# Prepare GISAID accessions for batch download

This study uses over 20,000 HA sequences from GISAID. Although all accessions are provided in the tip attributes tables for the natural populations, downloading these sequences is still a non-trivial process. Users need to manually search for accessions through the GISAID web interface and download sequences in batches. Because the GISAID search field has a maximum length of 1000 characters, searching for all 20,000 accessions at once is not possible.

This notebook prepares a CSV file (importable into Excel) with batches of all 20,000+ accessions split into no more than 1000 characters per batch.
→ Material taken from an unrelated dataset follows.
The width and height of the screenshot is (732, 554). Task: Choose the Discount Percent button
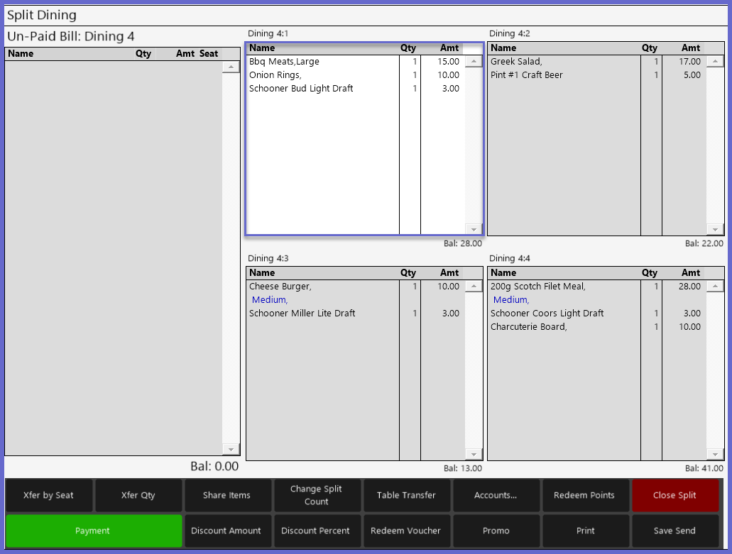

Each batch is annotated by a numeric id and an expected number of sequences per batch, so the user can more easily track which sequences they have downloaded and that they have downloaded the correct number of sequences.

In [1]:
import pandas as pd

In [2]:
# Define the maximum length of the GISAID search field.
max_length = 1000

In [3]:
# Load tip attributes for both validation and test datasets.
tip_attributes_file = "../results/builds/natural/natural_sample_1_with_90_vpm_sliding/tip_attributes_with_weighted_distances.tsv"
test_tip_attributes_file = "../results/builds/natural/natural_sample_1_with_90_vpm_sliding_test_tree/tip_attributes_with_weighted_distances.tsv"

df = pd.read_table(tip_attributes_file)
test_df = pd.read_table(test_tip_attributes_file)

In [4]:
# Collect all distinct accessions across both datasets.
accessions = sorted(
    set.union(
        set(df["accession"].drop_duplicates().values),
        set(test_df["accession"].drop_duplicates().values)
    )
)

In [5]:
len(accessions)

20944

In [6]:
# Collect accessions into search strings that can be copied
# and pasted into the GISAID search field without exceeding
# the maximum field length.
batches = []
current_batch = []

for accession in accessions:
    # If adding the current accession to the current batch will not
    # exceed the maximum length allowed, append the accession.
    if len(" ".join(current_batch)) + len(accession) + 1 < max_length:
        current_batch.append(accession)
    else:
        # If we have exceeded the maximum length, store the current
        # batch and create a new one with the current accession.
        batches.append(current_batch)
        current_batch = [accession]

# Append the final batch.
if len(current_batch) > 0:
    batches.append(current_batch)

In [7]:
# Create strings for each list of accessions in a batch.
batch_strings = [
    " ".join(batch)
    for batch in batches
]

In [8]:
# Count the number of accessions per batch as a quality control check for the user.
sequences_per_batch = [
    len(batch)
    for batch in batches
]

In [9]:
batch_df = pd.DataFrame({
    "batch": list(range(len(batch_strings))),
    "sequences_in_batch": sequences_per_batch,
    "accessions": batch_strings,
})

In [10]:
batch_df.head()

Unnamed: 0,batch,sequences_in_batch,accessions
0,0,90,EPI1000654 EPI1000752 EPI1001376 EPI1001778 EP...
1,1,90,EPI1016405 EPI1016421 EPI1016437 EPI1016445 EP...
2,2,90,EPI1021970 EPI1021973 EPI1021998 EPI1022031 EP...
3,3,91,EPI1026974 EPI1026982 EPI1026990 EPI1026998 EP...
4,4,90,EPI1035183 EPI1035199 EPI1035207 EPI1035215 EP...


In [11]:
# Confirm that we got all of the accessions in this data frame.
assert batch_df["sequences_in_batch"].sum() == len(accessions)

In [12]:
# Save batches to a CSV file.
batch_df.to_csv(
    "../data/gisaid_batches.csv",
    index=False
)